In my survey of the field, there are surprisingly few resources discussing the concept of AI attribution. One of the only clear discussions I’ve found of it specifically comes from an article by Tom Barrett.
It covers mainly a somewhat common trope around the idea of information coming with “nutritional facts” labeling, which has been circulating for years in fact checking & credibility indicator circles. The new element it connects them to however is machine learning model cards, which as a concept appears to have been created and largely colonized primarily by Google, though they claim it should be a shared standard. (Other sites like Huggingface & Kaggle do use them.)
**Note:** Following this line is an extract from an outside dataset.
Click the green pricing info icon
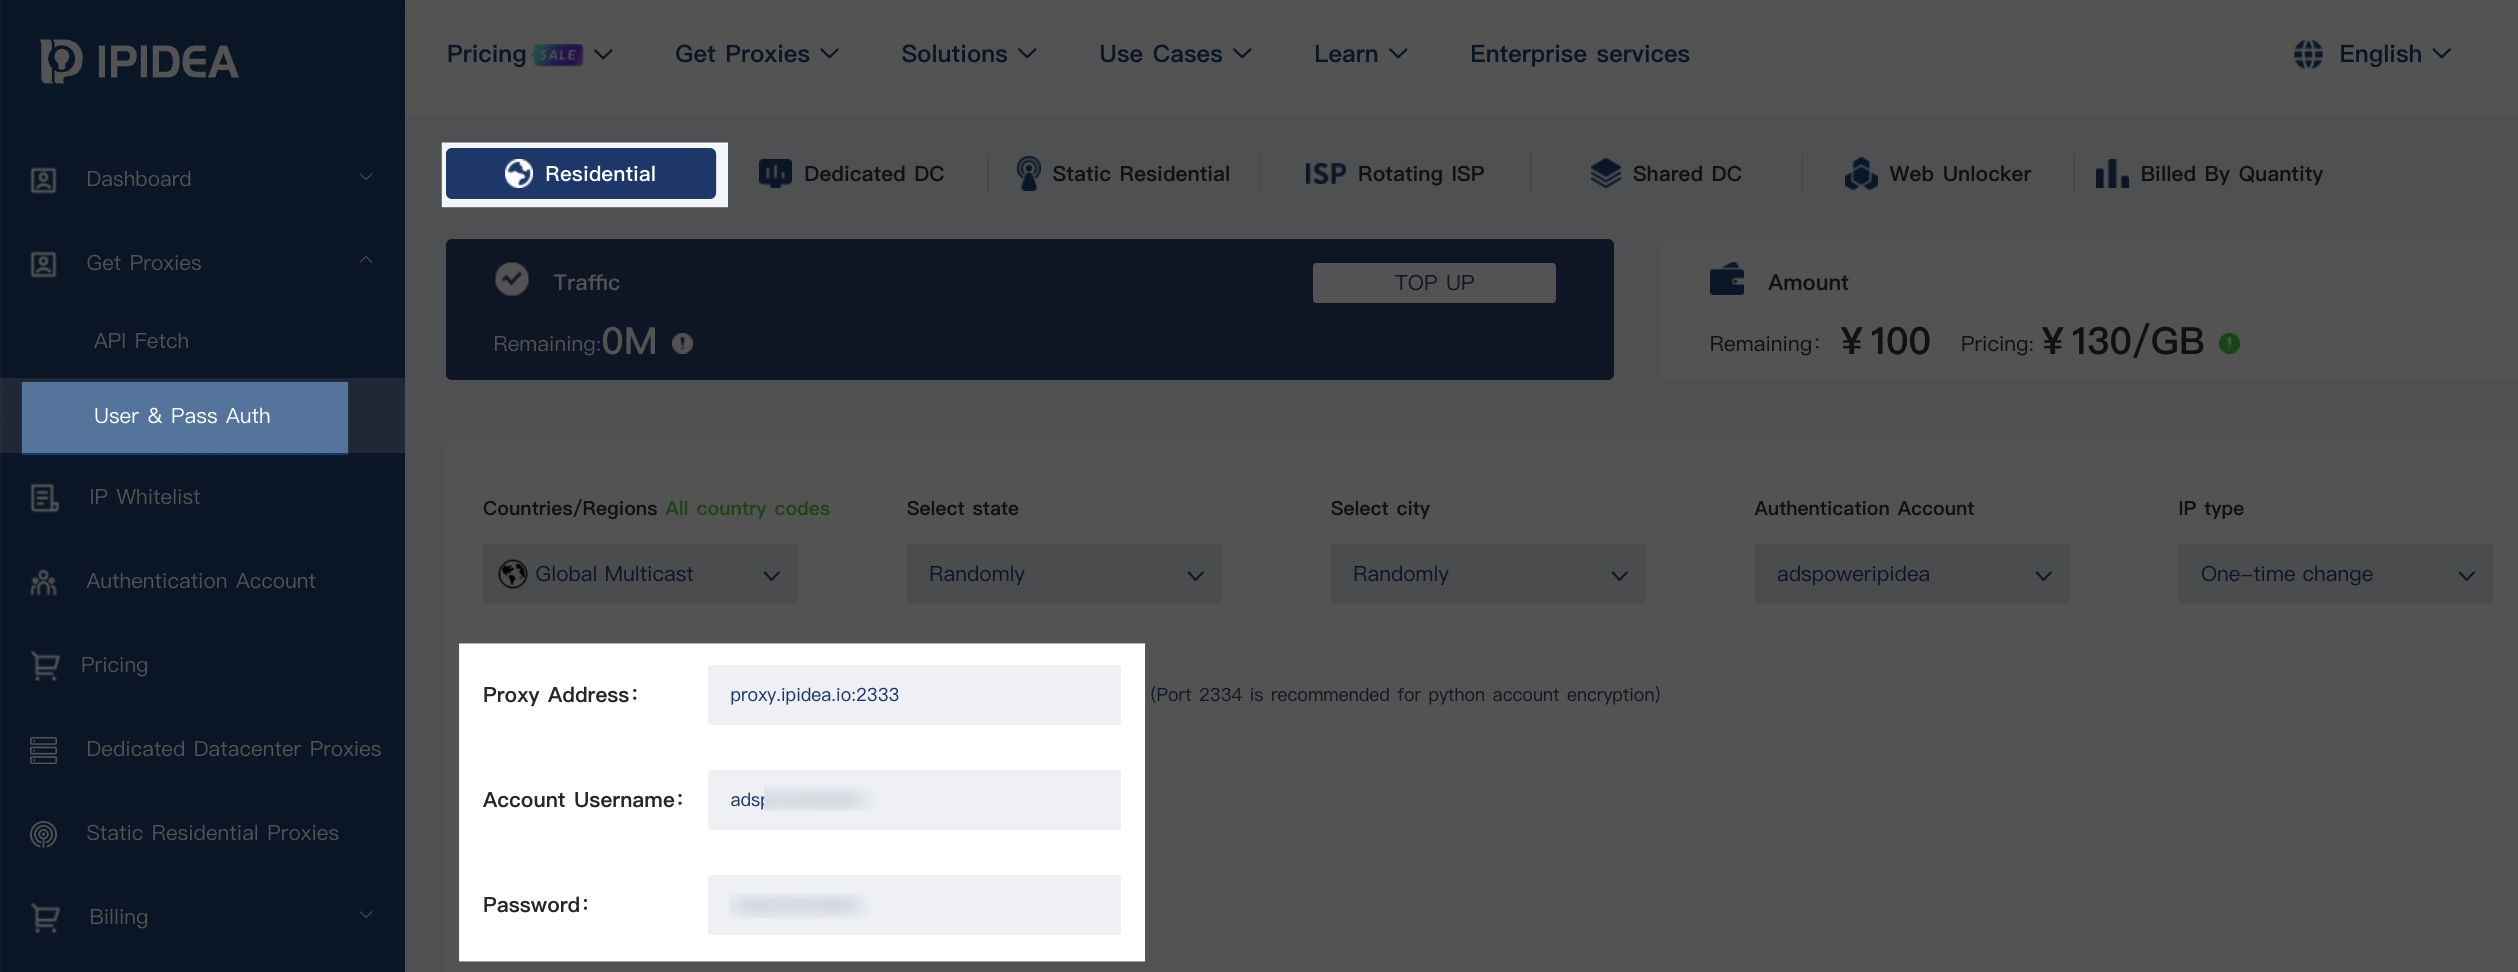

Barrett proposes making a miniaturized version of model cards, which could presumably somehow travel along with content on the web that was generated by a given model:
In mini-model cards, we can bring together the attribution — hat tips to the people and businesses who created the technology — and the provenance of the technology — the story behind the tech, links to ethics frameworks and technical specs.
It’s a good idea in its most basic form, but like C2PA, a great depends on how industry implements “travels along with” for metadata that is meant to be attached to a given artifact on the web. With the amount of copy pasting that goes on in social media especially, how can we ever hope to have this metadata accurately travel between platforms?
In Cp2A they seem to partly address that with unique hashes made from the original artifact’s actual contents (as well as of associated claims about it), but I have not drilled won yet onto how they propose any of this plays out in the chaotic space of web platforms. And I haven’t yet seen anybody mention how you manage or pay for all that hash scanning which would presumably become a key component of any scheme like this? (That is, looking up items which do not have provenance information, in order to see if a hash exists already elsewhere)
Anyway, putting that part aside for now… Barrett in his piece, like me, comes to the conclusion that this all may be difficult to pull off. But that doesn’t make it not worth doing, because authors need specific methods to be able to transmit trustworthy signals about the content they produce.
As I mentioned elsewhere, there’s also the end user problem with all of this kind of effort at standardization and revelation of metadata that doomscrollers on their toilets may not care all that much, or think deeply about the implications of something be a 12% versus a 15% AI-assisted piece of content, or having different ethical twists about the underlying model.
What are we asking users to do if we give them this information? Be reasonable? Make good choices about what you consume? Gain greater media literacy? Those are all noble goals, but I wonder if they aren’t, A) going to be too little too late, and B) a bit paternalistic, even if well intention? Whose definition of “reasonable” should people apply? How are we defining “good choices?”
Again, not reasons this work shouldn’t be done (it should, but honestly about the bigger problems). Instea, I want to highlight that these are not “pure” technical problems; they are sociotechnical problems. They are inseparable from human impact, human nature, and the way they collide with the technological mega-complex we live in now. We can’t just be like “here’s some metadata” and fool ourselves into thinking that the ‘fix’ ends there, and that if users don’t adopt it in a meaningful way that it is somehow their fault…